Entre os sete, dois casos causaram maior consterna­ção no País. Um deles ocorreu no dia 27 de março, dentro da Escola Estadual Thomazia Montoro, na Vila Sônia, zona Oeste da capital paulista. Um aluno de 13 anos, que cur­sava o oitavo ano da escola, entrou armado de uma faca e começou a atacar colegas e professores. Ele feriu três colegas e a si próprio duran­te os ataques. Mas também atacou uma professora. Eli­sabete Tenreiro, de 71 anos, que acabou sofrendo parada cardíaca e morreu enquanto recebia atendimento médico.

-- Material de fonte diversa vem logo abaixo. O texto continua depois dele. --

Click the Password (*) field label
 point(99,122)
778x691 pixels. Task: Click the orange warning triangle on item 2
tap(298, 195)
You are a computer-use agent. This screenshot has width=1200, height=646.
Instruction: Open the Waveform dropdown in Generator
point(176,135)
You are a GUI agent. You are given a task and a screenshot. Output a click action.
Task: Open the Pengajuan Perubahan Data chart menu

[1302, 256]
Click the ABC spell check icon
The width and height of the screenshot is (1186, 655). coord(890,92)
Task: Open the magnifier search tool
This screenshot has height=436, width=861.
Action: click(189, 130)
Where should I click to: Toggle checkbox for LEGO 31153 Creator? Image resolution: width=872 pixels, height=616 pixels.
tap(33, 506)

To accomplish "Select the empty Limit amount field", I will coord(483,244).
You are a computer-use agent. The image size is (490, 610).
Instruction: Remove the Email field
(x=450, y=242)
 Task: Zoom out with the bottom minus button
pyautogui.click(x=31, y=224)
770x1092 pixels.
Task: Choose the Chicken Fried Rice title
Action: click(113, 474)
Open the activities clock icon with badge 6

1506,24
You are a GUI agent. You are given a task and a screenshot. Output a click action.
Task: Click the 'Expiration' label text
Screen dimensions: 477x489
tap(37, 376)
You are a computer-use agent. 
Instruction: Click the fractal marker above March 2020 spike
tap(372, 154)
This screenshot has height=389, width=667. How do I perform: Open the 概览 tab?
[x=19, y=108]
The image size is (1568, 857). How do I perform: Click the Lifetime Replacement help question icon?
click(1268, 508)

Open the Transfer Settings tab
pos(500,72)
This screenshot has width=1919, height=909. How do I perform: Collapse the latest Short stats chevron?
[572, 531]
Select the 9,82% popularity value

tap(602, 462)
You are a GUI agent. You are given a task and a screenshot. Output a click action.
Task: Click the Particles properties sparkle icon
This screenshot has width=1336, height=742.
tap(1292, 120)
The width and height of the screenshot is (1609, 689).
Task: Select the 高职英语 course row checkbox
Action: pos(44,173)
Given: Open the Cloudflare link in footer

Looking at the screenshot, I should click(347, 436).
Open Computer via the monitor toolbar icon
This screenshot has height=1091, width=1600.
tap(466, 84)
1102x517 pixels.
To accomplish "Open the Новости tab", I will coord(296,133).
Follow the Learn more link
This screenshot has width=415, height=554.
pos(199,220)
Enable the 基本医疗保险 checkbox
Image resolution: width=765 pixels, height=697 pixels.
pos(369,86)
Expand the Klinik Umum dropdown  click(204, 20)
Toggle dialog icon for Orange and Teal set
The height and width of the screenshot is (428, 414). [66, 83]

O outro caso ocorreu em uma creche, na cidade de Blu­menau, Santa Catarina. Em 5 de abril, menos de 10 dias depois da morte de Elisabete, um homem de 25 anos, com passagens por porte de drogas, lesão e danos, pulou o muro da creche Cantinho Bom Pastor, no bairro Vila Velha, na ci­dade catarinense. Armado de machadinha, ele atacou nove crianças, das quais, quatro morreram. Os pequenos ti­nham entre 4 e 7 anos de idade. Os dois casos têm em comum episódios de bullying relatados pelos agressores – não que isto seja atenuante.

“A situação se repete em quase todos os casos. O autor do ataque sofreu bullying na escola e a violência foi uma forma de vingança pelas humi­lhações sofridas”, explica Ana Paula, destacando que os da­nos para as vítimas de bullying são duradouros. “As vítimas de bullying podem desenvolver problemas psicológicos e psi­quiátricos que trarão reflexos negativos por longos perío­dos, como ansiedade, depres­são e síndrome do pânico, por exemplo”, acrescenta.

Saraiva, da APEOESP, concorda com a especialis­ta. “O bullying, quando não é identificado e tratado, com medidas sociais e disciplina­res aplicadas, caminha para uma situação de violência. O bullying já é uma violência, tem o agressor e tem a vítima. Só que a vítima, tem pesquisas que revelam isso, alguns perfis são jovens que têm o hábito de ficarem em sites violentos, na dark web. Esses jovens, com o tempo, acabam tendo cora­gem para praticar atos violen­tos. Aquele sentimento repre­sado se torna violência como aconteceram nesses locais. Todos os adolescentes que praticaram violência física, com assassinato de outros jo­vens e professores são vítimas de bullying”, adianta.

A insegurança preocupa alunos e professores dentro e no entorno das escolas

“É preciso tratar o proble­ma com ações permanentes, programas de prevenção e intervenção quando um caso é identificado. Todos os en­volvidos no ambiente escolar devem ser capacitados para lidar com o bullying, que traz consequências graves para as vítimas e para as escolas, que podem ser juridicamente res­ponsabilizadas se não tiverem um plano de ação eficien­te e documentado contra o bullying”, completa a advogada Ana Paula Siqueira.
A Secretaria de Educação do Estado de São Paulo foi procurada pela reportagem, mas até o fechamento desta matéria não respondeu aos questionamentos.